Data supplied Start Marker
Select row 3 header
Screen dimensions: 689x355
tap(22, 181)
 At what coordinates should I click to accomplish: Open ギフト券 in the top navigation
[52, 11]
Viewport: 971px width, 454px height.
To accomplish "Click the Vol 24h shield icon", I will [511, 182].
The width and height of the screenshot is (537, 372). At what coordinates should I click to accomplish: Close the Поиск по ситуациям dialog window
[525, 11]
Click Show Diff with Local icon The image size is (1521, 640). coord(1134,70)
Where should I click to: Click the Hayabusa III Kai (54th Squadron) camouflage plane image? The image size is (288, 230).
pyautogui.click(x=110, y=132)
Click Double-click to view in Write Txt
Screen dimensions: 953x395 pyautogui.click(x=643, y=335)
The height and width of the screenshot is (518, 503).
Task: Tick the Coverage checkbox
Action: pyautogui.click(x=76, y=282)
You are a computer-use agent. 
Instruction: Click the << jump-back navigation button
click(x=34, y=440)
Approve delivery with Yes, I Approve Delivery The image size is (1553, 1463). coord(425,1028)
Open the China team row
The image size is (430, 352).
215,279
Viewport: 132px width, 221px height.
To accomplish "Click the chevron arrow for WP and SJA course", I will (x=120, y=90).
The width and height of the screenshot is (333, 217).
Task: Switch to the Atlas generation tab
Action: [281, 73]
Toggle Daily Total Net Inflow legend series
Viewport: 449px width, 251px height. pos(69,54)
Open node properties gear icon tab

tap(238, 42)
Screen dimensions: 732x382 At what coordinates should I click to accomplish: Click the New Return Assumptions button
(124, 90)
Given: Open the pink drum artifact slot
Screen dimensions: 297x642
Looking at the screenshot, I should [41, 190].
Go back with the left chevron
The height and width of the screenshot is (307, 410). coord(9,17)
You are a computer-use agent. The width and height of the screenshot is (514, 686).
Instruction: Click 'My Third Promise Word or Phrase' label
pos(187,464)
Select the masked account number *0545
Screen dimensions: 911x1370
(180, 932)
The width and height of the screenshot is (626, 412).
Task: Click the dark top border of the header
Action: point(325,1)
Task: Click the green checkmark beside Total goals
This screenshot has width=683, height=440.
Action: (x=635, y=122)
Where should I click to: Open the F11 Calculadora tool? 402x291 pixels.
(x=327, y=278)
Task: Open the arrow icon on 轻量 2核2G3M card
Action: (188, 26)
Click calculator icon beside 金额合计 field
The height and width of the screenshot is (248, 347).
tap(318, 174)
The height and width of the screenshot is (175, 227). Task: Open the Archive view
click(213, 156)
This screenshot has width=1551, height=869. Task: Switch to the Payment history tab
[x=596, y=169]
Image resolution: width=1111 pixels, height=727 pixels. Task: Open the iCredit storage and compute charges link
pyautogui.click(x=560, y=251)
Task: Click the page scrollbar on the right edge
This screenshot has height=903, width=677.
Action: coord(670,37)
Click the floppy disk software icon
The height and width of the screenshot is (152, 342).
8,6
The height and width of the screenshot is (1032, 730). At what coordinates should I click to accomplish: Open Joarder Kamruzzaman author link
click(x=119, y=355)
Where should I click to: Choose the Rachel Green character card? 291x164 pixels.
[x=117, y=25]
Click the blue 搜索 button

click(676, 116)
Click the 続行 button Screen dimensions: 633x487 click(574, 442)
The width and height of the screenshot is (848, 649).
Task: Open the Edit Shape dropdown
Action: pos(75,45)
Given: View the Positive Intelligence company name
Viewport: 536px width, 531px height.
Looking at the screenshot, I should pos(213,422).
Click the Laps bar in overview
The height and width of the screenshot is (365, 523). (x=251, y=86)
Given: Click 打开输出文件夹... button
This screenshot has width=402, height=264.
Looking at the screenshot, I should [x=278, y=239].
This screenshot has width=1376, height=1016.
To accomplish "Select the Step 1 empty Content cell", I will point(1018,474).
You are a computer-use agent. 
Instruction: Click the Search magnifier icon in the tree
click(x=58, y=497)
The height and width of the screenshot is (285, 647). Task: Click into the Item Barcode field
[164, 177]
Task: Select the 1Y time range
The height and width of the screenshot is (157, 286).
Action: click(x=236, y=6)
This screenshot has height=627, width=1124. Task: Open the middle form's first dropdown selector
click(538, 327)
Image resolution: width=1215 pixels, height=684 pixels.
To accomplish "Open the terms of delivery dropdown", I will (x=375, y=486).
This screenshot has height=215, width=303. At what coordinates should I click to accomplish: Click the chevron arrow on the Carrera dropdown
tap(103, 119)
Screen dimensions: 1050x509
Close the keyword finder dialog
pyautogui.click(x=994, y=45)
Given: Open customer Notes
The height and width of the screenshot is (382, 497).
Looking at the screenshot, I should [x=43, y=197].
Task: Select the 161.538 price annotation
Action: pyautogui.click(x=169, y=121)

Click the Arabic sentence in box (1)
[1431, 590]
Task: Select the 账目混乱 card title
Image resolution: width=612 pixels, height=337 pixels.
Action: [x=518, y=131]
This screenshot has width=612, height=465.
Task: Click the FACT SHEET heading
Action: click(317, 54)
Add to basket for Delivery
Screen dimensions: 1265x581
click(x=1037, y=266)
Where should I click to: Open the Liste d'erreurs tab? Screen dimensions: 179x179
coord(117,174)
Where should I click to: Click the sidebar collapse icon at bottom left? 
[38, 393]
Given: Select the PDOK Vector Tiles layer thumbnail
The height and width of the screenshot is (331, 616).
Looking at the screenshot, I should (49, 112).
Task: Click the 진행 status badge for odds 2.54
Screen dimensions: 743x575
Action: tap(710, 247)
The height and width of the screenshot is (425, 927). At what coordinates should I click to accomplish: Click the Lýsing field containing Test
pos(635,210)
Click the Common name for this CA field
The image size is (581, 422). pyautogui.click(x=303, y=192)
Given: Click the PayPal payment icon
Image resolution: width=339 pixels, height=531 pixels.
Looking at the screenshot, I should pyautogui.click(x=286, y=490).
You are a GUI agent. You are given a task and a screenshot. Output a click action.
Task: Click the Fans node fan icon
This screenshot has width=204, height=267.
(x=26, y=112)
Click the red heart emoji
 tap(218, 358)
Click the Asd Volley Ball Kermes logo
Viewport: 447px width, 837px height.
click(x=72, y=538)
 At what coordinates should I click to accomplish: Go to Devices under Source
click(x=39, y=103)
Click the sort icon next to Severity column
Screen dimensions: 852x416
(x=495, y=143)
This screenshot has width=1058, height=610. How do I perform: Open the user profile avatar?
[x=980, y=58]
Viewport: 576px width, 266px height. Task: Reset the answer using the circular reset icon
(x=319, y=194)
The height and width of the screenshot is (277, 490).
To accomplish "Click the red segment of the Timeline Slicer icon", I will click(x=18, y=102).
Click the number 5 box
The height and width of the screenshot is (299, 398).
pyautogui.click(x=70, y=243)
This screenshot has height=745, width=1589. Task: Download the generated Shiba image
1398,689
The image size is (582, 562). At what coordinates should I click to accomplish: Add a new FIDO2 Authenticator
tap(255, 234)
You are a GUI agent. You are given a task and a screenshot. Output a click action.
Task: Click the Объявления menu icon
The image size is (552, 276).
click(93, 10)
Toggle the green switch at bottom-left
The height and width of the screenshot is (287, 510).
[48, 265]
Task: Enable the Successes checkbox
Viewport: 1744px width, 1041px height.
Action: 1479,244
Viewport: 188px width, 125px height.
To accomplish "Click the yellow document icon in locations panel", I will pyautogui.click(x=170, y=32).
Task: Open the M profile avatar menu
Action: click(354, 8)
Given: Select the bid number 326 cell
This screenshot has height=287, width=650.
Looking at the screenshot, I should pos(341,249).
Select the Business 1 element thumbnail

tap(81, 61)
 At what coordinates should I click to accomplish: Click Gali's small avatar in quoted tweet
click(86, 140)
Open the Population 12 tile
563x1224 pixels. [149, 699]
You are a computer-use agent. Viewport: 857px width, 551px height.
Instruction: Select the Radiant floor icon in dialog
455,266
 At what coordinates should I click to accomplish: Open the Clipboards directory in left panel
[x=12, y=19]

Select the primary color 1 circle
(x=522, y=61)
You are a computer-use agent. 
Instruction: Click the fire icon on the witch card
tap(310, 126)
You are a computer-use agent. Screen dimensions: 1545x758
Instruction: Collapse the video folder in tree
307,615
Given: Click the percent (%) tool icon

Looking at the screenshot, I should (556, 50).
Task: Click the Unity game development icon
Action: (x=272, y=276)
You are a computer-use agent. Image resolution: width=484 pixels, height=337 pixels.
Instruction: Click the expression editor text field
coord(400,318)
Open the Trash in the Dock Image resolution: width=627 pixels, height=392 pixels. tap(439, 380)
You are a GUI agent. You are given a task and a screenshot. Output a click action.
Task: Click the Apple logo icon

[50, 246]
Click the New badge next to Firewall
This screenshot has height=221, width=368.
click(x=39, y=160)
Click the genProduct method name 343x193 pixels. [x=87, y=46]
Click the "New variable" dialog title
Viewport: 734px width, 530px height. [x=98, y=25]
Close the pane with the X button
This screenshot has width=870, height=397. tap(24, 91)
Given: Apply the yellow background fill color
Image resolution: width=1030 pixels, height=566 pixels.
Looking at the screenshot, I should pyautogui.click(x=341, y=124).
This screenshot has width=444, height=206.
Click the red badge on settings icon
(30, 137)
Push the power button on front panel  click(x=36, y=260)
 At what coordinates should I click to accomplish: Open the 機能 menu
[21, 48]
Data supplied End Marker
### What you should do
Within the data above, the span starting at the line containing "Where should I click to: Click the sidebar" and ending at the line containing "Viewport: 188px width, 125px height." is to be retyped exactly, with no other lines.

### Task result
Where should I click to: Click the sidebar collapse icon at bottom left? 
[38, 393]
Given: Select the PDOK Vector Tiles layer thumbnail
The height and width of the screenshot is (331, 616).
Looking at the screenshot, I should (49, 112).
Task: Click the 진행 status badge for odds 2.54
Screen dimensions: 743x575
Action: tap(710, 247)
The height and width of the screenshot is (425, 927). At what coordinates should I click to accomplish: Click the Lýsing field containing Test
pos(635,210)
Click the Common name for this CA field
The image size is (581, 422). pyautogui.click(x=303, y=192)
Given: Click the PayPal payment icon
Image resolution: width=339 pixels, height=531 pixels.
Looking at the screenshot, I should pyautogui.click(x=286, y=490).
You are a GUI agent. You are given a task and a screenshot. Output a click action.
Task: Click the Fans node fan icon
This screenshot has width=204, height=267.
(x=26, y=112)
Click the red heart emoji
 tap(218, 358)
Click the Asd Volley Ball Kermes logo
Viewport: 447px width, 837px height.
click(x=72, y=538)
 At what coordinates should I click to accomplish: Go to Devices under Source
click(x=39, y=103)
Click the sort icon next to Severity column
Screen dimensions: 852x416
(x=495, y=143)
This screenshot has width=1058, height=610. How do I perform: Open the user profile avatar?
[x=980, y=58]
Viewport: 576px width, 266px height. Task: Reset the answer using the circular reset icon
(x=319, y=194)
The height and width of the screenshot is (277, 490).
To accomplish "Click the red segment of the Timeline Slicer icon", I will click(x=18, y=102).
Click the number 5 box
The height and width of the screenshot is (299, 398).
pyautogui.click(x=70, y=243)
This screenshot has height=745, width=1589. Task: Download the generated Shiba image
1398,689
The image size is (582, 562). At what coordinates should I click to accomplish: Add a new FIDO2 Authenticator
tap(255, 234)
You are a GUI agent. You are given a task and a screenshot. Output a click action.
Task: Click the Объявления menu icon
The image size is (552, 276).
click(93, 10)
Toggle the green switch at bottom-left
The height and width of the screenshot is (287, 510).
[48, 265]
Task: Enable the Successes checkbox
Viewport: 1744px width, 1041px height.
Action: 1479,244
Viewport: 188px width, 125px height.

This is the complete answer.